The invention discloses a kind of method of combination microphone sound source angle and phonetic feature similarity separation speaker, the step of this method includes: the real-time angle variable rate for calculating microphone sound-source signal relative to microphone;Calculate the probability changing value of speaker in real time according to the characteristic similarity of the voice signal of microphone input;In conjunction with the angle variable rate and probability changing value, whether real-time judgment speaker changes.The present invention carries out speaker's separation by combining microphone sound-source signal angle and voice signal, not only increases the flexibility ratio and accuracy of speaker's separation, and reduces the restrictive condition of speaker's separation.

Description

In conjunction with the method for microphone sound source angle and phonetic feature similarity separation speaker
Technical field
The present invention relates to field of computer technology, and more particularly to speech Separation technology, more specifically, it relates to one kind The method for carrying out speaker's separation in conjunction with microphone sound-source signal angle and phonic signal character similarity.
Background technique
Current speaker's isolation technics generallys use following two method:
1. doing speaker's separation using angle difference of the different speakers before microphone.The shortcomings that this method, is, when multiple Angle of the speaker before microphone close in the case where, be difficult to differentiate speaker;Meanwhile this method is required with primary record Sound, the sound-source signal angle that microphone obtains is constant (sound source and microphone be not active), just can guarantee precision, therefore flexibility It is poor.

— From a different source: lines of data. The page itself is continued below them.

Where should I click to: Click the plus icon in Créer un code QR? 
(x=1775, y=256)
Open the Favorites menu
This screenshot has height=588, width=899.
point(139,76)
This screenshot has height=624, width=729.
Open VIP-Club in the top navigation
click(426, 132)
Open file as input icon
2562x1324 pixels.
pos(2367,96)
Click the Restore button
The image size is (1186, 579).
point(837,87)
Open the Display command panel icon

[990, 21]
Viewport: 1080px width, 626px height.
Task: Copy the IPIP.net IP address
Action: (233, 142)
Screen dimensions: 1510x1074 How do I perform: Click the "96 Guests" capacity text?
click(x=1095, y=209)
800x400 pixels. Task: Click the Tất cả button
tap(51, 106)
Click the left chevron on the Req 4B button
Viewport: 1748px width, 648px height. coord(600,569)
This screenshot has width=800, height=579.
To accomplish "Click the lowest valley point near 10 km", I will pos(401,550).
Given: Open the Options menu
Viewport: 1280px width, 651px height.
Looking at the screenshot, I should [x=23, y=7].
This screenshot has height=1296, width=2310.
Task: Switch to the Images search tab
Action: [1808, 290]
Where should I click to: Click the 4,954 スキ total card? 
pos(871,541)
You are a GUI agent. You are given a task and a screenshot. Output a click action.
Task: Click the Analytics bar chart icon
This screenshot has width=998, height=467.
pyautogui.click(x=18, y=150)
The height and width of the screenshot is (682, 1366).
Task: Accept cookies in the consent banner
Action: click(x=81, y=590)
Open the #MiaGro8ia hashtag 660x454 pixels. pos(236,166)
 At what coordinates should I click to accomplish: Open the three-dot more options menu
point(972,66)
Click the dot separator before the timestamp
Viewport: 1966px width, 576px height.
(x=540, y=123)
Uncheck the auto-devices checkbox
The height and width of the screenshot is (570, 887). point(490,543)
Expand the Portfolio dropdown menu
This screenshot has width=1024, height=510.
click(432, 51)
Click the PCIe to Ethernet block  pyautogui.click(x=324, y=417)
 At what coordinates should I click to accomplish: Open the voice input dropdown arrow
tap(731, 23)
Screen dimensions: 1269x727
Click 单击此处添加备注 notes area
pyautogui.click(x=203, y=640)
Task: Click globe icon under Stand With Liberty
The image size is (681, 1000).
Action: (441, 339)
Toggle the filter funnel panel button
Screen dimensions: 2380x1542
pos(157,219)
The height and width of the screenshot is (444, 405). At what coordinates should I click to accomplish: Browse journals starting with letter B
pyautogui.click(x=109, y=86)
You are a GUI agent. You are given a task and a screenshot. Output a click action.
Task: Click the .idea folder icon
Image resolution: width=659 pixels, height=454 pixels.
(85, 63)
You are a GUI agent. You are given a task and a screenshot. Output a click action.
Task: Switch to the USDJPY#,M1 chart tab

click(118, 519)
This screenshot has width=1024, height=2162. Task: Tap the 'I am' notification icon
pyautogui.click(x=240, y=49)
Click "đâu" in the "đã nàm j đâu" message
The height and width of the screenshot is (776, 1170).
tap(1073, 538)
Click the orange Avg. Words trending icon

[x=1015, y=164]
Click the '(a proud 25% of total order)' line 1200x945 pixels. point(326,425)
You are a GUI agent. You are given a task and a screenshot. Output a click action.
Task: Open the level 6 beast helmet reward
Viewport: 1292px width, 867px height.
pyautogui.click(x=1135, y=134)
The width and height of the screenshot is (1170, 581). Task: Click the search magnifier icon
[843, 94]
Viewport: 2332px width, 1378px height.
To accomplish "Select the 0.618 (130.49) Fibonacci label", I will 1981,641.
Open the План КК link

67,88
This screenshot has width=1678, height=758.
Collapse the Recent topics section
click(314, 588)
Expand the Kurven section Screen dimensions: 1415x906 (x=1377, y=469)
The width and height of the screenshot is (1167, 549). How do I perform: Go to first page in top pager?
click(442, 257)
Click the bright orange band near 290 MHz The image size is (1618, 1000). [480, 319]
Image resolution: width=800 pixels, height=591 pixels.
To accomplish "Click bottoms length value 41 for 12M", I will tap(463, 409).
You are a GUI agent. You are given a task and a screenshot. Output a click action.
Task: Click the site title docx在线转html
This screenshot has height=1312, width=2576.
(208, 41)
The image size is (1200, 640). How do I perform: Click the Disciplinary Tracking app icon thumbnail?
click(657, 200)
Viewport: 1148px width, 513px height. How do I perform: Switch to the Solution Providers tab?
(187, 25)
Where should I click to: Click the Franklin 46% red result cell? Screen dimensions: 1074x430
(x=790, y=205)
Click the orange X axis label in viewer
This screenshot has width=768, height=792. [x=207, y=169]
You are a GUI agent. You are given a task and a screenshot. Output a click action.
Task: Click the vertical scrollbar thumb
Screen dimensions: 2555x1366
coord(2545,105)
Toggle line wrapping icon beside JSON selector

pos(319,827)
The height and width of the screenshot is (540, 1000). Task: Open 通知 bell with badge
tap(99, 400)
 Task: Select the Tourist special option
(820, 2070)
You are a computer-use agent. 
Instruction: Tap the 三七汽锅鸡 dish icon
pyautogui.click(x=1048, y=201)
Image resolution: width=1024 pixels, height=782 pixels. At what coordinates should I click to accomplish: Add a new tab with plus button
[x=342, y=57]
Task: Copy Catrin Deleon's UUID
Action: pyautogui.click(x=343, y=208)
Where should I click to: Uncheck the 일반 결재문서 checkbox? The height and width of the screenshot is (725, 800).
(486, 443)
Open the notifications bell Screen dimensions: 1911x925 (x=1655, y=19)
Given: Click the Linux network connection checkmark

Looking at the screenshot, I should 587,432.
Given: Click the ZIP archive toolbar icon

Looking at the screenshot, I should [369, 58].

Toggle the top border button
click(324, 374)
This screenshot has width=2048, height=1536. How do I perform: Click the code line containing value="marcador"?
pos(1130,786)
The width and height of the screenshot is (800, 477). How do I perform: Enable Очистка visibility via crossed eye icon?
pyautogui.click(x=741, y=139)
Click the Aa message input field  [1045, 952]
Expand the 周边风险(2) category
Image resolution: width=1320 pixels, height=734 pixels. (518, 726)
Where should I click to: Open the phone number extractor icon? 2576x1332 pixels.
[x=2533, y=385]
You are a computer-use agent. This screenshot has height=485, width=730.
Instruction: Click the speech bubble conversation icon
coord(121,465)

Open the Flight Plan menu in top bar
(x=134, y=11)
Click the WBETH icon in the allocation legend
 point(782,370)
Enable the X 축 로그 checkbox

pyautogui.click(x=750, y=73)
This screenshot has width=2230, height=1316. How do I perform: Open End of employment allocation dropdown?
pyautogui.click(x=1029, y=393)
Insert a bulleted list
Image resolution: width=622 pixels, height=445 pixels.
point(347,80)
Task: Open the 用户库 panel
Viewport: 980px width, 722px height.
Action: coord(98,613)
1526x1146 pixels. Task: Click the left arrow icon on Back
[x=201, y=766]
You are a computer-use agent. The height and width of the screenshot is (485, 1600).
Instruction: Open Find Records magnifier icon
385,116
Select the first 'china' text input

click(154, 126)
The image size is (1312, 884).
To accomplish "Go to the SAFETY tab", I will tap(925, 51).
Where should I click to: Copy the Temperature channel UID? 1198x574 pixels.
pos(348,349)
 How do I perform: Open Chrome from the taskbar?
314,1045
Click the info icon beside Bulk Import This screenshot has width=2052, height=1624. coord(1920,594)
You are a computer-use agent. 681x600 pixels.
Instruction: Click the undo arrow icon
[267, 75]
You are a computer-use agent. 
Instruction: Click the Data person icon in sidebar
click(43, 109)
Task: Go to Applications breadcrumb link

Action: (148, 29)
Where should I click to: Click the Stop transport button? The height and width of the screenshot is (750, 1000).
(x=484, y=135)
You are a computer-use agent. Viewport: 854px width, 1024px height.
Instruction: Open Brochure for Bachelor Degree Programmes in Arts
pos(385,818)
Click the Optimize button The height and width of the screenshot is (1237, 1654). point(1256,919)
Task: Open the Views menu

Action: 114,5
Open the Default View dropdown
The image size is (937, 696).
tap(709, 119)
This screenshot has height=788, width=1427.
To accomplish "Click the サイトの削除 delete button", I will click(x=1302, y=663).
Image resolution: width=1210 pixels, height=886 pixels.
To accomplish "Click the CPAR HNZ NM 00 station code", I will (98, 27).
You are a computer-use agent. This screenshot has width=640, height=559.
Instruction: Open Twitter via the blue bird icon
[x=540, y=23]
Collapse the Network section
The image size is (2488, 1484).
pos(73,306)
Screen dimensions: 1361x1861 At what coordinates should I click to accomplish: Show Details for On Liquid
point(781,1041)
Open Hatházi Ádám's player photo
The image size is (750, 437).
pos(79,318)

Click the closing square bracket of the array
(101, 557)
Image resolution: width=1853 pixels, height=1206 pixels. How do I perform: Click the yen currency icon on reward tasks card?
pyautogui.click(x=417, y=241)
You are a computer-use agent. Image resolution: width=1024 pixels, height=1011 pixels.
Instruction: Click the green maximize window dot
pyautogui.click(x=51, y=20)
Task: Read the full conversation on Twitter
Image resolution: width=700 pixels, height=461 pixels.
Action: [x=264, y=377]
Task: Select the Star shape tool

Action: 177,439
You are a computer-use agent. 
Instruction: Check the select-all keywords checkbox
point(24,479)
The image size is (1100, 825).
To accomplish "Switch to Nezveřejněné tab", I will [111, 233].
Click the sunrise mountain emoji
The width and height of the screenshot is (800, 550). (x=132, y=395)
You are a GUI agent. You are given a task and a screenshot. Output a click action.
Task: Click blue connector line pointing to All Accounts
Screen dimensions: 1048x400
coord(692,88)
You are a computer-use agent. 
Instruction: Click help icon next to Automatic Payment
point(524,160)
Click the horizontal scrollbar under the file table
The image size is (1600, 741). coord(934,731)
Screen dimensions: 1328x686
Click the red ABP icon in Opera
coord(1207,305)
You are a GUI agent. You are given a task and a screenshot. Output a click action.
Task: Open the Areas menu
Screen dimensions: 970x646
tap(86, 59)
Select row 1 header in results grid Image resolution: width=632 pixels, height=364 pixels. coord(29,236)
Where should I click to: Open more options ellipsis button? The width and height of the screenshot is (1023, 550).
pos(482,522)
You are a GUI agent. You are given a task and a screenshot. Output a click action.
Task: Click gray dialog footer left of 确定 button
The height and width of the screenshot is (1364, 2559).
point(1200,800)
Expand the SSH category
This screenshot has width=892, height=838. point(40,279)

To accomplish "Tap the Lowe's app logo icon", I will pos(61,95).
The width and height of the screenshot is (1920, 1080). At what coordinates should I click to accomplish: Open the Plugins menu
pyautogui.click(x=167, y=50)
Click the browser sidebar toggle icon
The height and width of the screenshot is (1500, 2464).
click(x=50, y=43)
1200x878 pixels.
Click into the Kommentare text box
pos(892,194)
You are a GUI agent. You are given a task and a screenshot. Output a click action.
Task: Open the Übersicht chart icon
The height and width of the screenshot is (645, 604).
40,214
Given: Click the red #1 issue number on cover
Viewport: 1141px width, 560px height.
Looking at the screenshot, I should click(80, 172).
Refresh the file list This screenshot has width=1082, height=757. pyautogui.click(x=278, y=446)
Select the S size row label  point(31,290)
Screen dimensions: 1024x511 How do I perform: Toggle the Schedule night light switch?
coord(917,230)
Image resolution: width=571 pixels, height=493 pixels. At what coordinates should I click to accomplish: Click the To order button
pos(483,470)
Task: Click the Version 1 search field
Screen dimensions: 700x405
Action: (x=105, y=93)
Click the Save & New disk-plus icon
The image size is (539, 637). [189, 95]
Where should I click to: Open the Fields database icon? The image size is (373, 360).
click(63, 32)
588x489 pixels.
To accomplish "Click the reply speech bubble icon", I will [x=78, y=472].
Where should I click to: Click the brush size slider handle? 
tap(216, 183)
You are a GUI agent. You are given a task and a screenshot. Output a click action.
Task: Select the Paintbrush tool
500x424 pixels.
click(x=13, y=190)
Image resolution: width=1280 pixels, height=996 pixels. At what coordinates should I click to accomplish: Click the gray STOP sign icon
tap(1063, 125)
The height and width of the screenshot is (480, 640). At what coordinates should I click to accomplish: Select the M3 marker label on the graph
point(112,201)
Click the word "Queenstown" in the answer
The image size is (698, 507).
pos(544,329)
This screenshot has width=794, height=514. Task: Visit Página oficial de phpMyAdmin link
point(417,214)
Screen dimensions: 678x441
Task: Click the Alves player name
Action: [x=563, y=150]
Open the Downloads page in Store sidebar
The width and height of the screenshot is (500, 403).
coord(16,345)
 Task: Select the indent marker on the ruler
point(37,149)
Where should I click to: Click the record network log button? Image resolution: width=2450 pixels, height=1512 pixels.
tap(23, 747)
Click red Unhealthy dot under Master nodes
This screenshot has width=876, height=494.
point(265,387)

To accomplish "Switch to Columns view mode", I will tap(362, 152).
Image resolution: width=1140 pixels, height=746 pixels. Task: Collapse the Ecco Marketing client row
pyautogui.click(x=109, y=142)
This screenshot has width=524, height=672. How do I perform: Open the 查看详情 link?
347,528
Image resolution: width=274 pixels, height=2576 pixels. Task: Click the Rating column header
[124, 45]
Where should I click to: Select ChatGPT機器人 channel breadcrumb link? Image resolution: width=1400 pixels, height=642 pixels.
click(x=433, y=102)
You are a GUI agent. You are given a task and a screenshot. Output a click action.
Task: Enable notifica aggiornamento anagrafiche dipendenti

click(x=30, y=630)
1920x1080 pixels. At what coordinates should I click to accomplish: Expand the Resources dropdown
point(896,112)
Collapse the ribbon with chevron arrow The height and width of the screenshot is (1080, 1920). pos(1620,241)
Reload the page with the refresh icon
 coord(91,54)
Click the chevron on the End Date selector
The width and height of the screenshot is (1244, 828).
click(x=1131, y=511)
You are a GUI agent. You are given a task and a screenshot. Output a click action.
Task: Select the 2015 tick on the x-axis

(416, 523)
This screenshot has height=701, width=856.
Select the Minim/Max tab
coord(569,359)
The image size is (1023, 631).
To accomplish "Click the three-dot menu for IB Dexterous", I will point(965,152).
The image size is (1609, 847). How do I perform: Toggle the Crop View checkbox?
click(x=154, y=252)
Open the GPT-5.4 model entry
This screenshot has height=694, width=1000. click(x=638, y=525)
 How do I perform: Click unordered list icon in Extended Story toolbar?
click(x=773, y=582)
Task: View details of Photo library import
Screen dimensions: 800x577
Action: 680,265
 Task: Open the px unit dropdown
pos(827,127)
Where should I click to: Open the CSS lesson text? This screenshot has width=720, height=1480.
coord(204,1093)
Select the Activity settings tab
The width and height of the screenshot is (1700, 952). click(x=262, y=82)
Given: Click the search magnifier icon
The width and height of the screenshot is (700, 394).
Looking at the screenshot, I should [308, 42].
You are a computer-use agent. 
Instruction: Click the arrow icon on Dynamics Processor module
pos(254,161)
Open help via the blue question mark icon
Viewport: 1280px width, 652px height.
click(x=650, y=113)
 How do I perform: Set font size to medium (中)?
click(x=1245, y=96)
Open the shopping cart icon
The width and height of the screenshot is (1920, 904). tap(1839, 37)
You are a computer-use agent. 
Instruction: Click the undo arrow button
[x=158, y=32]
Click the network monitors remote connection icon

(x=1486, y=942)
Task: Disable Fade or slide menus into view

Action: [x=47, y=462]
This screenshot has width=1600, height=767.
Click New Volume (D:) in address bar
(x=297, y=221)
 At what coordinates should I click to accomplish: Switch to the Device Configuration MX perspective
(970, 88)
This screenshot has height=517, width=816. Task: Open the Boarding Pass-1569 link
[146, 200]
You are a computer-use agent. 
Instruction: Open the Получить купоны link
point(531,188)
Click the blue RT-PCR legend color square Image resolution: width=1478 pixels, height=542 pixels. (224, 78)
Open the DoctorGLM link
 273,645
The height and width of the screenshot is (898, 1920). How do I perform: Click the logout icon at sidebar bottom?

2. doing speaker's separation using voice signal.The advantages of this method is not dependent on hardware (microphone), the disadvantage is that It is affected (noise, reverberation have an impact to it) by quality of speech signal, therefore accuracy rate is poor, number is more or has more people It speaks and will lead to poor performance.
Summary of the invention
The technical problem to be solved in the present invention is to provide a kind of combination microphone sound source angles and phonetic feature similarity point Method from speaker, this method restrictive condition is few, and flexibility ratio and accuracy are high.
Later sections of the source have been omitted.